In the low-caste district close to the foot of the thundering Tearfall something had corrupted a warehouse full of black rye, sickening many of the already hungry residents and driving them to acts of madness so disturbing that the Queen’s Teeth, Utuk’ku’s private guard, had been dispatched by the War Council to close off the entire neighborhood. The queen’s elite guard sealed many houses with the howling tenants still inside; even after the noises finally ceased, nobody went near them. Viyeki had passed through the district once after the madness struck. Now he went no small distance out of his way to avoid it.
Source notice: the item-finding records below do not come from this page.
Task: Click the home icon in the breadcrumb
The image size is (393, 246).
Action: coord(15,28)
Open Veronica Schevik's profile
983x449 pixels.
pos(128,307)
But even on the second tier, site of Viyeki’s own house and the mansions of other noble families, the distress of his people had become all too evident. Even the privileged clerics and Celebrant officials employed in the queen’s palace were growing emaciated, the skin of their faces almost transparent over the bones. Fear was everywhere, hanging over the city like smoke. Akhenabi’s great casting and Suno’ku’s raid had failed. The Northmen had not fled, the queen slept on, and the Order of Sacrifice had dwindled to a few hundred. And hour after hour, the pounding of the great ram thundered through Nakkiga’s silent streets.